BlueHawaii · 03/10/2017 09:48

It irks me that because I'm a SAHM the expectation is that I have all the time to tidy up...I would tidy up after my kids anywhere, it takes 5 mins. Hopefully it's not that she just assumes that's now my job 😕. I think I just feel a bit hurt overall and maybe I just need to man up and tell her how I'm feeling outright. I love her and we have had far too many good times for me to fall out, but I am not sure of the outcome...fearful of confrontation!! Thanks all

OP posts:
RainyApril · 03/10/2017 11:10

I didn't mean that she thought your kids would make a mess at her house.

I meant that she might not have time to tidy her own house before your visit.

She may feel that your house is always tidy, and always ready to receive visitors.

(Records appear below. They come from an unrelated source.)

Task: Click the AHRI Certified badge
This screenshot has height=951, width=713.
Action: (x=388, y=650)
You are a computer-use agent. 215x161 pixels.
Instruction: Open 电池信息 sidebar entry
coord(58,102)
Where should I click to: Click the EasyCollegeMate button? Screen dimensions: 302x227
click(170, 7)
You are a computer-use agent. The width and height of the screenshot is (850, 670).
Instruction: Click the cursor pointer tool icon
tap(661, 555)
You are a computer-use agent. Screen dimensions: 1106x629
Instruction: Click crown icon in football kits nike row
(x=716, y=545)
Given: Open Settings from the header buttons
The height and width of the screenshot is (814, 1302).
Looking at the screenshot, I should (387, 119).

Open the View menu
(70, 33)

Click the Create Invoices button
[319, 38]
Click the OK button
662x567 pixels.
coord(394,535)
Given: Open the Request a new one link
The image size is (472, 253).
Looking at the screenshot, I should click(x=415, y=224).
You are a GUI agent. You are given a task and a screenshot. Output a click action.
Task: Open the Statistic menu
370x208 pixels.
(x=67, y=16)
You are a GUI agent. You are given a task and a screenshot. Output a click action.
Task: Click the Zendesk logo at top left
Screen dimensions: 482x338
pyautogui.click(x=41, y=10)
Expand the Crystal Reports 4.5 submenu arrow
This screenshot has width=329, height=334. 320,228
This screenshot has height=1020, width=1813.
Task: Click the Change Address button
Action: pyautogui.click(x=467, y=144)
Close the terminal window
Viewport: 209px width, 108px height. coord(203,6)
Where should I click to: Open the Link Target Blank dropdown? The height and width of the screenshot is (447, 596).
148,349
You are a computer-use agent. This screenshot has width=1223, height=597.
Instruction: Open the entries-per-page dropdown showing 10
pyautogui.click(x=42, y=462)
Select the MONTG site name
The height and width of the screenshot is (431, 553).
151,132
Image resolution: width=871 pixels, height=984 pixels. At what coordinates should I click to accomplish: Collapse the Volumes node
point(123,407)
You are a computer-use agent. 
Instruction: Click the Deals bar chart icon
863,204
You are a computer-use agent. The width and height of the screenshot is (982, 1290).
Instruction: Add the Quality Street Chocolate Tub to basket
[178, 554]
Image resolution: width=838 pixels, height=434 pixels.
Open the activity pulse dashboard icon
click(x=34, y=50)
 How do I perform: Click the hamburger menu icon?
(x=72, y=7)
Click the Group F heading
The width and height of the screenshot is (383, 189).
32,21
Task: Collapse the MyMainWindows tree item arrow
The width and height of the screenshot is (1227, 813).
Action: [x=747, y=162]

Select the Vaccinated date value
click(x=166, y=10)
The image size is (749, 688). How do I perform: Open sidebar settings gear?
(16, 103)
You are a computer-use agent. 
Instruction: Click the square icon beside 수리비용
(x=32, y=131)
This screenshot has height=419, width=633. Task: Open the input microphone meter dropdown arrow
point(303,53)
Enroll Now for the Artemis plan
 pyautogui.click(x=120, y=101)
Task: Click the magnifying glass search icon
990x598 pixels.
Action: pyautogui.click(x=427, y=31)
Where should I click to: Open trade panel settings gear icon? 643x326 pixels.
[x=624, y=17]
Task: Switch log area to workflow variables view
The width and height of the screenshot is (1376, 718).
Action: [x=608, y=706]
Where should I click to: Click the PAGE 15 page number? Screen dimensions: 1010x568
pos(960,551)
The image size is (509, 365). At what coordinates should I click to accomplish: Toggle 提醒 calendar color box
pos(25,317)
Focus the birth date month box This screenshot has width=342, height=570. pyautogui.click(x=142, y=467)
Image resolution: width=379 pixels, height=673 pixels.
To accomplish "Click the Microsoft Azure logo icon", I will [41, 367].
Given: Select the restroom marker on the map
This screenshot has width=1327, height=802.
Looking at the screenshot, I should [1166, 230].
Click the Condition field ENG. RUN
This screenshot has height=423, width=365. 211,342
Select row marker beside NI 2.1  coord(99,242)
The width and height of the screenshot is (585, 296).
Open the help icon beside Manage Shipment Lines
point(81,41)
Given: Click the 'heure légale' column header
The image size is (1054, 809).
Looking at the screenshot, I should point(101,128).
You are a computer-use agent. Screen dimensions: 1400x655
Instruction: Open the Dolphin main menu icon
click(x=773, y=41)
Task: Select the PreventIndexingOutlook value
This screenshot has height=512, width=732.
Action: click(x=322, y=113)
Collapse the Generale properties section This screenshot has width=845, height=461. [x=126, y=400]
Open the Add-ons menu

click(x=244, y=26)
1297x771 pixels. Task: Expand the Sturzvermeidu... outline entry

I have a friend like this. I don't mind, and take it as a compliment.

And she's right isn't she op? You do have more time to tidy up.

BlueHawaii · 03/10/2017 11:23

Yes I do have more time to tidy up, not disputing that at all. But that doesn't mean it should always fall to me. I have friends who earn much more than I did and I would t have expected them to always foot the bill when we went out of you see what I mean.

OP posts:
AudTheDeepMinded · 03/10/2017 12:16

Have you thought about just bluntly asking 'why don't you want us at your house any more?'. Just to put the cat amongst the pigeons. The way you are feeling what have you got to lose? Maybe she just thinks you are happy with the arrangement too?

ShiftyMcGifty · 03/10/2017 12:20

Next time just reply to "it's just easier to come to mine"

"I'm sure it's easier for you but after half a year of hosting, it really is your turn."

ShiftyMcGifty · 03/10/2017 12:21

Come to yours I mean

Loopytiles · 03/10/2017 12:25

Agree she’s taken the piss.

Her comment when you stopped work was rude and suggests, for her, you working in the same field was perhaps part of your appeal. And/or that she doesn’t respect your time now you’re not WoH. Not OK!

I would say it’s become inconvenient for you to meet at your place every time and suggest you come to her or meet up somewhere. If she declines or ignores and then “ghosts” you, she was no longer your friend really.

BlueHawaii · 03/10/2017 17:05

Good advice thank you! X

OP posts:
Howlongtilldinner · 03/10/2017 19:22

blue apologies..I started the whole ‘tidying up’ thing and it seems to have spiralled Confused

Whether you have time to tidy up or not is not the issue here, I was just suggesting that may be a reason she doesn’t want you at hers.

Quite frankly I can’t bear housework, therefore I mostly meet at others as they would think I’m a lazy slatternGrin

BlueHawaii · 03/10/2017 20:58

That's ok Dinner! It wasn't supposed robbed about the tidying up, more the taken for granted aspect overall! Fair points from all - thanks x

OP posts:
BlueHawaii · 03/10/2017 20:59

to be, not robbed obviously 😀

OP posts:
SandyY2K · 03/10/2017 21:06

I think she's taking the michael and I would personally decline play dates with one days notice.